For targeted protein expression, 100 mL of autoinduction medium (NZYTech, Portugal) supplemented with 1% glycerol and 50 μg/mL kanamycin was inoculated with 1 mL of a fresh culture of E. coli BL21(DE3) harboring pHTP9-RBP-moduleSW13 grown overnight. Incubation was performed with agitation (300 rpm) at 24°C for 24 h. Cells were harvested at 4,696 × g for 30 min, followed by resuspension in lysis buffer (50 mM Tris-HCl [pH 7.5], 300 mM NaCl, 5% glycerol, 1% Triton X-100, 30 mM imidazole, 50 mg/mL lysozyme) and freezing at −80°C for a minimum of 24 h. After thawing, the cells were subjected to five cycles of sonication (MSE Soniprep; Sanyo, Japan) at maximum amplitude for 30 s, followed by a 30-s rest. Cellular debris was separated by centrifugation at 20,000 × g at 4°C, followed by a second centrifugation at 4,696 × g at room temperature to remove the remaining aggregates. Purification was performed using a standard Ni-nitrilotriacetic acid (NTA) agarose column according to the manufacturer’s instructions (Qiagen, UK), with the recombinant protein of interest eluting in the 150 to 200 mM imidazole fractions. Fractions were quantified using the standard Bradford assay (Bio-Rad, UK), dialyzed against protein storage buffer (50 mM CaCl2, 50 mM Tris-HCl [pH 7.5], 300 mM NaCl), and stored at 4°C until required.

Labeling assays.

Labeling assays were performed as previously described, with minor modifications (20, 54). Briefly, 300 μL of cells of UCCSt50, B1, B1::pNZ44-06955, B9, and the negative-control and nonhost strain UCCSt95 was harvested in the early exponential phase at 2,400 × g for 5 min and resuspended in 300 μL SM buffer (50 mM Tris-HCl [pH 7.5], 100 mM NaCl, 10 mM MgSO4). Five micrograms of protein was added to the cells, and the mixture was incubated at 42°C for 12.5 min. An equal volume of SM buffer (representing 5 μg) was added as a negative control. Cells were then washed three times in 120 μL SM buffer to remove unbound protein. Fluorescence labeling of cells was visualized using an LSM 5 exciter (Zeiss, Germany) with a Gfp excitation wavelength of 488 nm, and images were processed using the Zen 2.3 software package. Quantification of the labeling of Gfp-RBP-moduleSW13 in strain UCCSt50, B1, or B1::pNZ44-06955 was performed using a method adapted from the one described previously by Lizier et al. (55). Briefly, a standard calibration curve was generated using 0, 3, and 6 μg of Gfp-RBP-moduleSW13 on a Qubit fluorometer. Labeling of UCCSt50, B1, and B1::pNZ44-06955 was performed as described above with a final resuspension in 300 μL before cells were subjected to fluorometric measurement. The statistical significance of the labeling of the complemented strain B1::pNZ44-06955 with Gfp-RBP-moduleSW13 compared to that of B1 was calculated using an unpaired t test.

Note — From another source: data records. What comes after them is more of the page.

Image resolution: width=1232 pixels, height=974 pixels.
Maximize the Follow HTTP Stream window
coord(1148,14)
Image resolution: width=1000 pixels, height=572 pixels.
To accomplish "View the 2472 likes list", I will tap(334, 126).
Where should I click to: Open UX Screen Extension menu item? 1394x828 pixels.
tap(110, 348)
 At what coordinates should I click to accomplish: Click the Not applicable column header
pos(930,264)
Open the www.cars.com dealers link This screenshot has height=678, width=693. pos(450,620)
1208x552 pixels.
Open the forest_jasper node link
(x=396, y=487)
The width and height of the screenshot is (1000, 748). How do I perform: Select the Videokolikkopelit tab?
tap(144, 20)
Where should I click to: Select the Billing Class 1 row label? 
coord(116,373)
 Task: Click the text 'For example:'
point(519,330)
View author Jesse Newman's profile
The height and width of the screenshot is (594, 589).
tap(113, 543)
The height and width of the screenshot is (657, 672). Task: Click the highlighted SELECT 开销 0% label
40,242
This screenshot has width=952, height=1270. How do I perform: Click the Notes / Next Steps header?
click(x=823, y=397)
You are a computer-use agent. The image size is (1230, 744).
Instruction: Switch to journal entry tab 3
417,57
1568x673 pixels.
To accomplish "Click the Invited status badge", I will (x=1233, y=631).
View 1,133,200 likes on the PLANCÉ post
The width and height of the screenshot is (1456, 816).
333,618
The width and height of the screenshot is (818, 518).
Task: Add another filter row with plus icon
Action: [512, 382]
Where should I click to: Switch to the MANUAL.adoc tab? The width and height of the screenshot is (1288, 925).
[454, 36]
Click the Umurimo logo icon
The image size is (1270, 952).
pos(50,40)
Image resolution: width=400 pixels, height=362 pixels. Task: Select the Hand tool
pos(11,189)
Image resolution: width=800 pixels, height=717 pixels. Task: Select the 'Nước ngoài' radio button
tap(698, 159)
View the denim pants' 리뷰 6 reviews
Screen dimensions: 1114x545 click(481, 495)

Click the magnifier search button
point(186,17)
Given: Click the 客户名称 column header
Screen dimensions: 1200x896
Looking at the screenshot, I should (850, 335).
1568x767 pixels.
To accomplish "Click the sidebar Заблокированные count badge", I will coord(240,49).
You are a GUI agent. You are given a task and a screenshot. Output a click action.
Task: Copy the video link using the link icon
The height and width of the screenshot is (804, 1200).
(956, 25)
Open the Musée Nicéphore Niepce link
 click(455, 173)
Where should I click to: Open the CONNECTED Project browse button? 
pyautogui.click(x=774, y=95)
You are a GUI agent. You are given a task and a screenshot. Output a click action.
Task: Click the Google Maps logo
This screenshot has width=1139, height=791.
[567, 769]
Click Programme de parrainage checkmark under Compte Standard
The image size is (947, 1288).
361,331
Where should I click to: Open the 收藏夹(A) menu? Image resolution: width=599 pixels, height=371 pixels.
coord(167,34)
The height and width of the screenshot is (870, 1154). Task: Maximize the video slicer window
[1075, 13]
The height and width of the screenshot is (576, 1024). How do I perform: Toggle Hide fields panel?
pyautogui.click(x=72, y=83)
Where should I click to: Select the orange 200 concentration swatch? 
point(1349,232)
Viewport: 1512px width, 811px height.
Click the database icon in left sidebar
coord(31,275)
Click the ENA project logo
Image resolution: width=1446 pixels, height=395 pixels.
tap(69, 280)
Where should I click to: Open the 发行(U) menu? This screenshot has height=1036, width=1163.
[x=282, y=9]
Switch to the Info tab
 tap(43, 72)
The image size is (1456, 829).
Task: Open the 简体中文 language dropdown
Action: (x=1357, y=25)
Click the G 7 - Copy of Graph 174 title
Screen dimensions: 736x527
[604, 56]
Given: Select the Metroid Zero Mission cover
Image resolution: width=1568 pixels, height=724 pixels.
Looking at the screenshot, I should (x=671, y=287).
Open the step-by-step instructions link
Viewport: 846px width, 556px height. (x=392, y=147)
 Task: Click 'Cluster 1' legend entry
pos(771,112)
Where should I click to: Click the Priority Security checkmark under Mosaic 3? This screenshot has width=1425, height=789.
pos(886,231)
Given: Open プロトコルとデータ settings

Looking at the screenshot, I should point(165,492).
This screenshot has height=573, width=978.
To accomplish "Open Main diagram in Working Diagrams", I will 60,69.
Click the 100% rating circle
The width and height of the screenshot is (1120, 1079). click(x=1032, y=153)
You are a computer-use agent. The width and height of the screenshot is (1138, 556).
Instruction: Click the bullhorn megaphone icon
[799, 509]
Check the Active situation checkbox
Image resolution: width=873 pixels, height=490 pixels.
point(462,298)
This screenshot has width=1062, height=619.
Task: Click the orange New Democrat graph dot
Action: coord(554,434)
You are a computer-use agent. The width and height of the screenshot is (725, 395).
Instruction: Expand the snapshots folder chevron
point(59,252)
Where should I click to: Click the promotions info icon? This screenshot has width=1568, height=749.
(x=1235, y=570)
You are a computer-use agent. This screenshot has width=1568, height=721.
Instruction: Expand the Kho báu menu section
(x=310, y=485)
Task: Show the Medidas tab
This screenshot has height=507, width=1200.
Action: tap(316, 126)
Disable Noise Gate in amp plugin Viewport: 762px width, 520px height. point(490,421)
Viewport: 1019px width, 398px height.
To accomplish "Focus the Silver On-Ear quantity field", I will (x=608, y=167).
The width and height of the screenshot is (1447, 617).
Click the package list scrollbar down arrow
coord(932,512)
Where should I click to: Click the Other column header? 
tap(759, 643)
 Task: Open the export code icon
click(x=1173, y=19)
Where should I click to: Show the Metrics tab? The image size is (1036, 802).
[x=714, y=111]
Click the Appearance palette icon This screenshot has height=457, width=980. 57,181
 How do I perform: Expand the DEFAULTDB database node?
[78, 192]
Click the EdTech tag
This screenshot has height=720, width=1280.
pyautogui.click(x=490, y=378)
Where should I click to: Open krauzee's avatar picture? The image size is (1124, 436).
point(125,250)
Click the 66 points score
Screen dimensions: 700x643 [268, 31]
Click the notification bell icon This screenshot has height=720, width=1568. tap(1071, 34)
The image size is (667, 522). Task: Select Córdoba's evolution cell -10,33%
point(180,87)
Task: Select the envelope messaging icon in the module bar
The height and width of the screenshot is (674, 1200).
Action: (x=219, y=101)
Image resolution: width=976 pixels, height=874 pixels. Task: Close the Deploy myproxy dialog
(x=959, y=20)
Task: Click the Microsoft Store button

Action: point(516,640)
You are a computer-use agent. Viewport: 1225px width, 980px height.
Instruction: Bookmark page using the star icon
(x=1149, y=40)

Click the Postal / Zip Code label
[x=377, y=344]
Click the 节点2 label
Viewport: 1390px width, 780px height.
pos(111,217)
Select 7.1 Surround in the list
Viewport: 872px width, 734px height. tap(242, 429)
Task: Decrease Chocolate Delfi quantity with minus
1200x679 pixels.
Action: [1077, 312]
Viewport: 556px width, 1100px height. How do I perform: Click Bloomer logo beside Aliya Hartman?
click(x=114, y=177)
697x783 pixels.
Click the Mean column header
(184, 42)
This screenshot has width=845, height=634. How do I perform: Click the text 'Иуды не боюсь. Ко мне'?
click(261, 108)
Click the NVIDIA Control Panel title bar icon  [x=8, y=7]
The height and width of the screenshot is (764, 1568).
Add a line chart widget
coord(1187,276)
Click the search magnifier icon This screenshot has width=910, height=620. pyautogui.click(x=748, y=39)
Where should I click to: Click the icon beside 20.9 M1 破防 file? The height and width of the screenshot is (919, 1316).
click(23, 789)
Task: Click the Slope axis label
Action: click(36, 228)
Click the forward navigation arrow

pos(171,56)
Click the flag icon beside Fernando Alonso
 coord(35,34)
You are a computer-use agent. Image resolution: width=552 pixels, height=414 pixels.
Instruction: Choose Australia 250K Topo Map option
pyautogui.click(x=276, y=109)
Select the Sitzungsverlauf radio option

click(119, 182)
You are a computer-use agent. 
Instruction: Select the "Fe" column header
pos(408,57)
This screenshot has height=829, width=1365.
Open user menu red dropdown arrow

Preparation and structural elucidation of cell wall polysaccharides.

Cells from 4 L of cultures of UCCSt50, the phage insensitive derivative B1, and its complemented derivative B1::pNZ44-06955 grown overnight were harvested by centrifugation at 4,424 × g at 4°C for 30 min. The obtained cell pellets were washed twice in ice-cold distilled H2O (200 mL and 50 mL, respectively) and stored at −20°C. Cell wall-associated polysaccharides (CWPSs) were extracted from cell pellets, purified as described previously (13), and further purified by fractionation on a Sephadex G-50 column (2.6 by 90 cm). Deacetylation/deamination of the CWPS of WT strain UCCSt50, monosaccharide and methylation analyses, and NMR studies were carried out as described previously (13).

Data availability.

The genome sequences of S. thermophilus UCCSt50 (deposited under strain name S. thermophilus 4078 [5]), B1, B2, B4, and B9 were deposited in GenBank, and their associated accession numbers are as follows: CP065477, JAGSSU000000000, JAGTUD000000000, JAGSTA000000000, and JAGSSZ000000000.